EXERCISE AIM:
Search the material below for the string "computer" and copy each line where it appears.

+--

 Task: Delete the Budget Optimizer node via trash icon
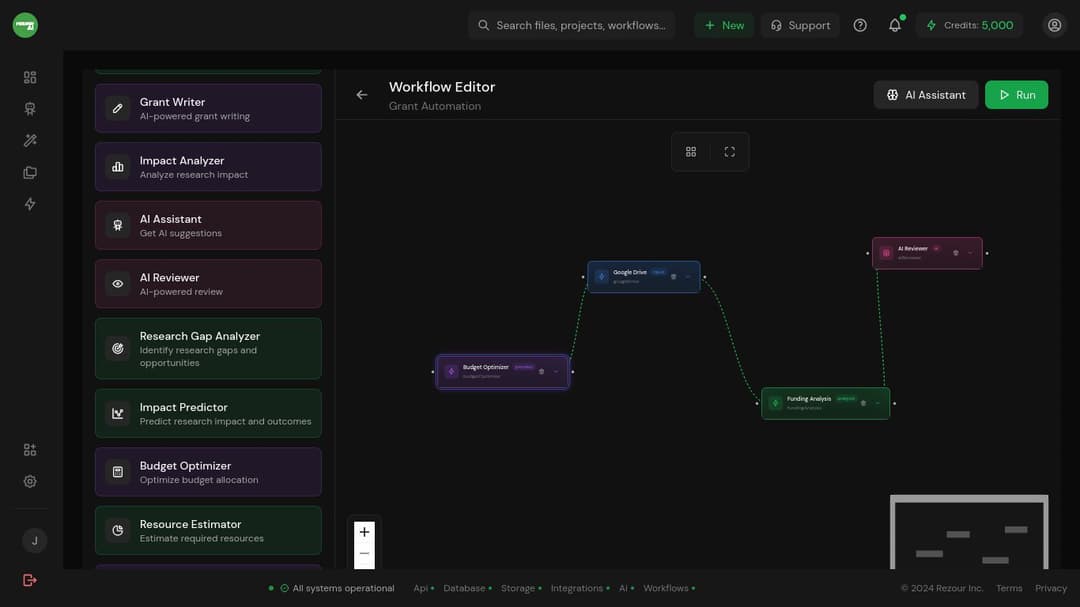tap(542, 371)
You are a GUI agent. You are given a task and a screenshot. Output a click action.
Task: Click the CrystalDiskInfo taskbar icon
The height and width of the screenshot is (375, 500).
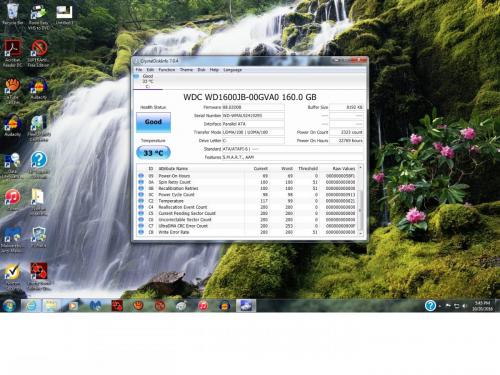[246, 305]
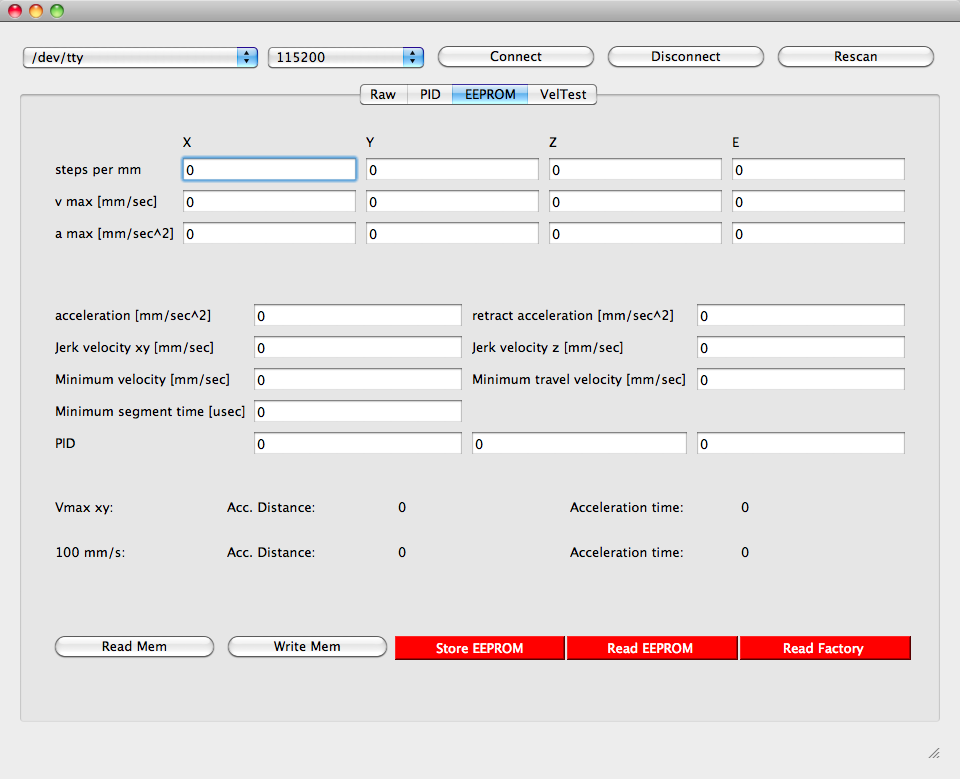Rescan for serial ports
The height and width of the screenshot is (779, 960).
[x=855, y=57]
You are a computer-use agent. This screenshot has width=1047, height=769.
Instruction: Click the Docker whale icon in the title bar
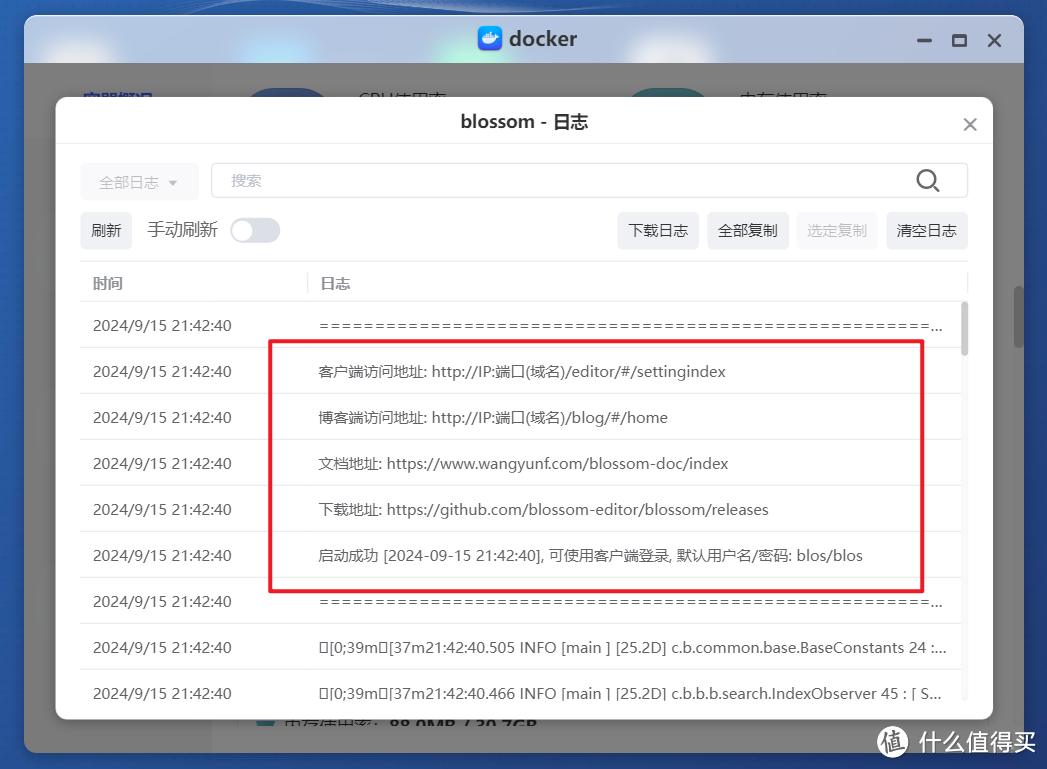coord(490,39)
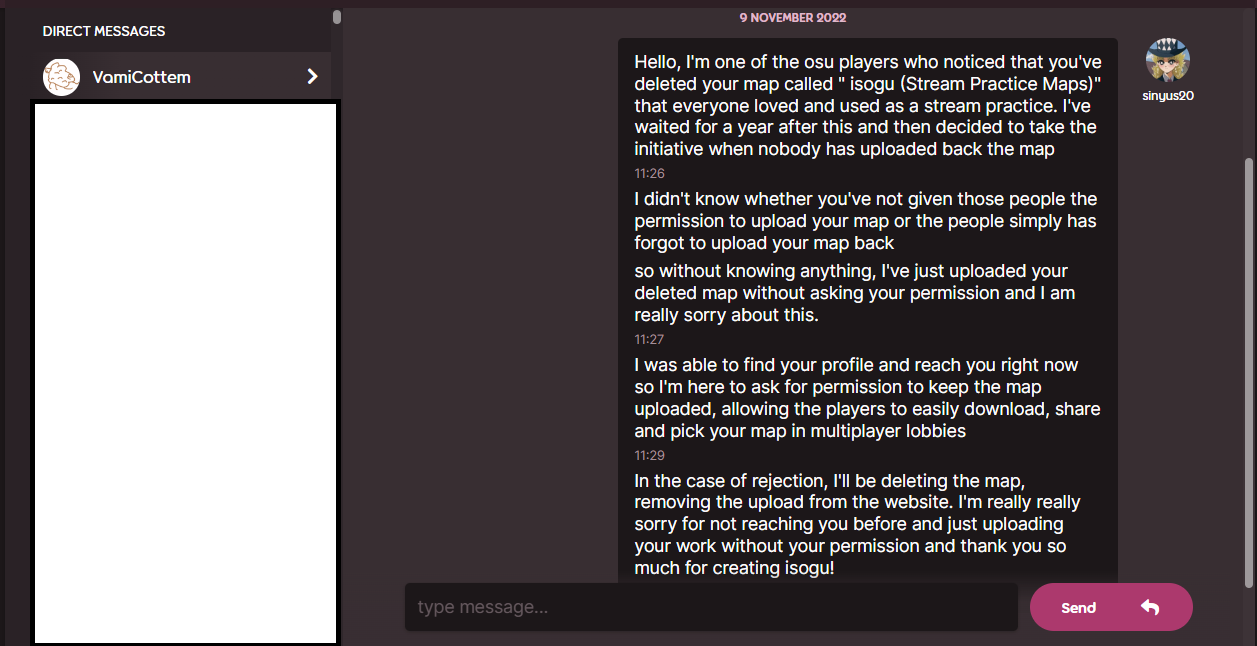
Task: Select message beginning 'I didn't know whether'
Action: tap(865, 221)
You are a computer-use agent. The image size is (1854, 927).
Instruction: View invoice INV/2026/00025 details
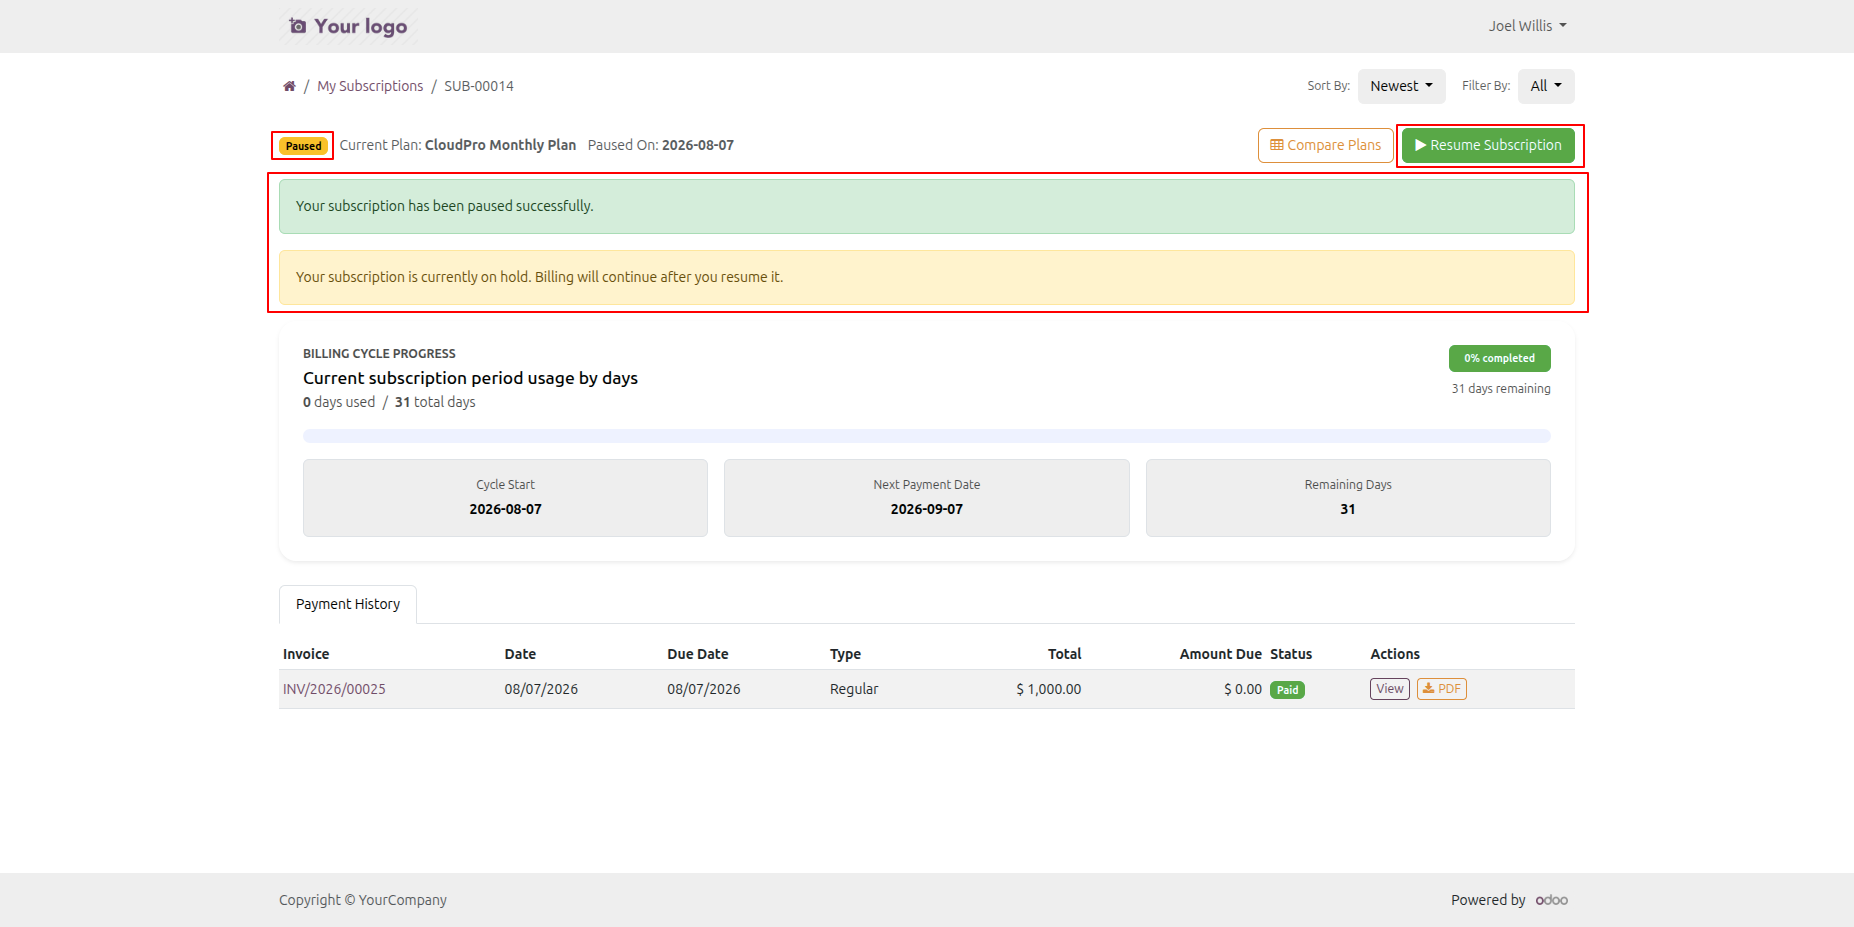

+--

EXERCISE RESULT:
You are a computer-use agent. This screenshot has width=1047, height=769.
You are a computer-use agent. The image size is (1854, 927).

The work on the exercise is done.